Hatful Of Hollow: The BBC Sessions That Created The Smiths’ First Classic

With definitive takes of early songs, The Smiths’ ‘Hatful Of Hollow’ marked the point where “even the doubters began to believe”.


Initially released on 12 November 1984, The Smiths’ first compilation album, Hatful Of Hollow, collated a well-chosen selection of BBC Radio 1 session tracks alongside several standalone singles and their respective flipsides.

That might not seem like the description of a future-shaping rock’n’roll record with the attitude and panache required to garner sustained critical acclaim. Yet, those were exactly the singular qualities Hatful Of Hollow contained. In fact, the collection proved so satisfying that it not only succeeded in bringing the band’s more resistant critics round, but it also peaked at No.7 in the UK and remained on the charts for the best part of a year, setting the stage for a superlative trio of albums to follow: Meat Is Murder, The Queen Is Dead and Strangeways, Here We Come


Spurred on by a brace of positive reviews, Hatful Of Hollow more than fulfilled its brief to keep the spotlight on The Smiths during the period between the release of their self-titled debut album and 1985’s UK chart-topping Meat Is Murder. It’s endured ever since, too, because it adroitly brings most of the band’s landmark (and most sought-after) early recordings together under the one roof.

Definitive takes of early songs

In many ways, Hatful Of Hollow was the album the Mancunian quartet’s burgeoning army of fans had been praying for, as it offered officially-sanctioned versions of the tracks they’d already taped from the buzz-building BBC Radio 1 sessions The Smiths recorded for the John Peel and David “Kid” Jensen shows during 1983. Some felt John Porter’s production had taken the heat out of the songs laid down for both The Smiths and the band’s early singles, and certainly the thrillingly raw, energy-infused Hatful Of Hollow versions of tracks such as You’ve Got Everything Now, What Difference Does It Make? and These Things Take Time suggested Morrissey and his team had laid down the definitive takes of these songs for Auntie Beeb.

Hatful Of Hollow had a further trump card in reserve as it reprised several superb, lesser-lauded Smiths gems. These included a poised Peel session version of the band’s first truly great ballad, This Night Has Opened My Eyes, in addition to Girl Afraid and the stripped-down Please, Please, Please Let Me Get What I Want, both of which had previously been tucked away on B-sides.

Also inexplicably relegated to a B-side when it first appeared (as the flip to William, It Was Really Nothing), the hypnotic How Soon Is Now? garnered considerable acclaim after reappearing on Hatful Of Hollow. The song’s memorable backing track was built around a riff of Johnny Marr’s inspired by both Bo Diddley and Can’s I Want More, with Marr and producer John Porter adding a distinctive tremolo effect achieved by running the guitar track through three separate Fender Twin Reverb amplifiers.
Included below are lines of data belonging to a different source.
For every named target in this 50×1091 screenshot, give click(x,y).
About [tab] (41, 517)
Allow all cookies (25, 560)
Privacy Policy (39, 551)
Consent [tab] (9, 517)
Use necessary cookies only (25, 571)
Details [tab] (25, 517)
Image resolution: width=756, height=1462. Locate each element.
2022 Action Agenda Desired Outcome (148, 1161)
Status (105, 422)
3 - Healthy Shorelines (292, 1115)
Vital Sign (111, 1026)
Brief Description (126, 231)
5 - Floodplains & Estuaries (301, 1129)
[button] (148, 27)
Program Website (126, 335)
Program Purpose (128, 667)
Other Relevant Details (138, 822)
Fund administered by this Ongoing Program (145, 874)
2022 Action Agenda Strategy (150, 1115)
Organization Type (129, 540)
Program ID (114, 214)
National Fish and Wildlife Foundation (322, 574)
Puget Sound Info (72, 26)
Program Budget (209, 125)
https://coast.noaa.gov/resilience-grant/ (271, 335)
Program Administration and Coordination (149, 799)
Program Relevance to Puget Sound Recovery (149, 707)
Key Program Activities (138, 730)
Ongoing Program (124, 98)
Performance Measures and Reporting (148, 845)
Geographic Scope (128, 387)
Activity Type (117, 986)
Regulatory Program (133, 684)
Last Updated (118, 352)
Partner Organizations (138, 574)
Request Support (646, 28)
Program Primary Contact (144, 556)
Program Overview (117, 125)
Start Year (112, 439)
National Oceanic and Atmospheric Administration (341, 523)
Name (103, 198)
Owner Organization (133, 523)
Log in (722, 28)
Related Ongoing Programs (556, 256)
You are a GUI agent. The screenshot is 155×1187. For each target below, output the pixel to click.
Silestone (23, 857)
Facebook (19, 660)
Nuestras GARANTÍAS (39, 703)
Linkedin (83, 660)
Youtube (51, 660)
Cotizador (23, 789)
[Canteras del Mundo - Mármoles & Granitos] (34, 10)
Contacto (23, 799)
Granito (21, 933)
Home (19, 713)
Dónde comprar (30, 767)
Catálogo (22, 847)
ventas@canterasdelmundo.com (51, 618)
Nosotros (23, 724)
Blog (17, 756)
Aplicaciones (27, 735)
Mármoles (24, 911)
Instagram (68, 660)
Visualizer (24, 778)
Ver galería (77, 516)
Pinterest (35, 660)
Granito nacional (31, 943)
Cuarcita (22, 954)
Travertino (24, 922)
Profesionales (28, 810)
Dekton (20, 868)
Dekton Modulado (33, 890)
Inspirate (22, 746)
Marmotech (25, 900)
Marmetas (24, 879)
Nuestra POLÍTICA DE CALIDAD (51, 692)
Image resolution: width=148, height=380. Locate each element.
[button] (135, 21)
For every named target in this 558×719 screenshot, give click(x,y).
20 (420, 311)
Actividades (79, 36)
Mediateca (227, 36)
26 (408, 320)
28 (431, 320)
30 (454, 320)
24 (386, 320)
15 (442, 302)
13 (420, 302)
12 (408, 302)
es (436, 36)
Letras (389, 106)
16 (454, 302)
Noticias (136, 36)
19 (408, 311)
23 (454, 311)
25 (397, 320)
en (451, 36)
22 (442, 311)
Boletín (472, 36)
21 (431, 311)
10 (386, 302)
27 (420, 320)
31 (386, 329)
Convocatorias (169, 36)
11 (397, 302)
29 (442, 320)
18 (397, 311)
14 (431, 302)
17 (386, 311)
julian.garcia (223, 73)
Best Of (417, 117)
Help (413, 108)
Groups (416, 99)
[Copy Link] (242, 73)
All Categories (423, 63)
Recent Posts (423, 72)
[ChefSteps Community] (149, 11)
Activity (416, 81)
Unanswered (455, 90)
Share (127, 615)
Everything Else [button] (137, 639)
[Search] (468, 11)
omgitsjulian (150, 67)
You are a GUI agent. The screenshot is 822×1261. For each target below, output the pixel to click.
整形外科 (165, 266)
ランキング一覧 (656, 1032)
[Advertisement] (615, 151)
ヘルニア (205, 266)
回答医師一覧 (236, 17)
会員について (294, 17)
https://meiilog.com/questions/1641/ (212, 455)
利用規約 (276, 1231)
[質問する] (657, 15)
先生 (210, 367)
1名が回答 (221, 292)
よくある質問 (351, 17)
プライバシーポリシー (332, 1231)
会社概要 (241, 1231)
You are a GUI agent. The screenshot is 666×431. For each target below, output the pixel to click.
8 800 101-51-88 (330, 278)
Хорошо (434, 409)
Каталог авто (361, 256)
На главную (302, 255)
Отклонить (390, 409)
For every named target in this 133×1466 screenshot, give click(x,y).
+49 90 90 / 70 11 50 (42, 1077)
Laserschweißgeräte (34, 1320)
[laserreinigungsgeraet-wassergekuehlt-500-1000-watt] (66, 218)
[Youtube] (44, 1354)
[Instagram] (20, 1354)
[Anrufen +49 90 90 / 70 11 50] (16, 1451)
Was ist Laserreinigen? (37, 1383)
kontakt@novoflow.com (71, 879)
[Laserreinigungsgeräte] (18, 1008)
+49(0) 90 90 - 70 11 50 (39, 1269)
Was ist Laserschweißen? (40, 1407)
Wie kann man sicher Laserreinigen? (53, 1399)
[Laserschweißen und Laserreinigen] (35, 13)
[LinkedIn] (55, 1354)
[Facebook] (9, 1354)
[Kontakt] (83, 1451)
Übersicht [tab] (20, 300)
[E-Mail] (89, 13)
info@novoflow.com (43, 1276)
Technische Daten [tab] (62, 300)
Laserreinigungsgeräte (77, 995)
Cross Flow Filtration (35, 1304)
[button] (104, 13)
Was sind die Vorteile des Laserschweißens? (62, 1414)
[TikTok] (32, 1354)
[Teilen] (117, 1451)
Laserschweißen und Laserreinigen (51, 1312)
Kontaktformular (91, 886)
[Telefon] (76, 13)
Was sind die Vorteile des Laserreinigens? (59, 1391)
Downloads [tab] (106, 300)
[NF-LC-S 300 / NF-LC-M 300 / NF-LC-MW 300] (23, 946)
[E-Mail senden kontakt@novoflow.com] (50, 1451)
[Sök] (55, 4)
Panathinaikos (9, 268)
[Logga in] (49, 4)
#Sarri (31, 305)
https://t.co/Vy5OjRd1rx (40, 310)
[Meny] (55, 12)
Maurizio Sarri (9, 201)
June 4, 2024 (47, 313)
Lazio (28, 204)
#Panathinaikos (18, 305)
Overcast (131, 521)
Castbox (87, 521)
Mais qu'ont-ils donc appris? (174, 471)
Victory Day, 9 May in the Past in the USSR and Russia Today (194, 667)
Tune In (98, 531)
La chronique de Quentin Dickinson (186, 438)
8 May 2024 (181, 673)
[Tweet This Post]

With the addition of Andy Rourke and Mike Joyce’s funky, yet subdued, rhythms and Morrissey’s vulnerable lyrics vocal, this otherworldly track was little short of a masterpiece, and it represented The Smiths’ first significant departure from their signature jangly pop sound. After its enhanced billing on Hatful Of Hollow, the song then went on to top John Peel’s Festive 50 and later enjoyed UK Top 30 success on its own terms.

“Where the doubters began to believe”

Enhanced by material of this quality, Hatful Of Hollow was rightly hailed as an important milestone, with a later BBC retrospective rightly noting that it marked “the point where even the doubters began to really believe the hype surrounding the band”.

As a significant bonus, the fact such great care was taken to the sequencing of the tracklist adds further heft to Hatful Of Hollow’s enduring appeal. Whether you’re tuning into to hear the warm, vibe-y Peel session take of This Charming Man succeeded by the towering How Soon Is Now? and the wired, animated Handsome Devil for the first or the five hundredth time, you’ll find yourself marvelling at just how invincible The Smiths sounded as they scaled these remarkable early peaks.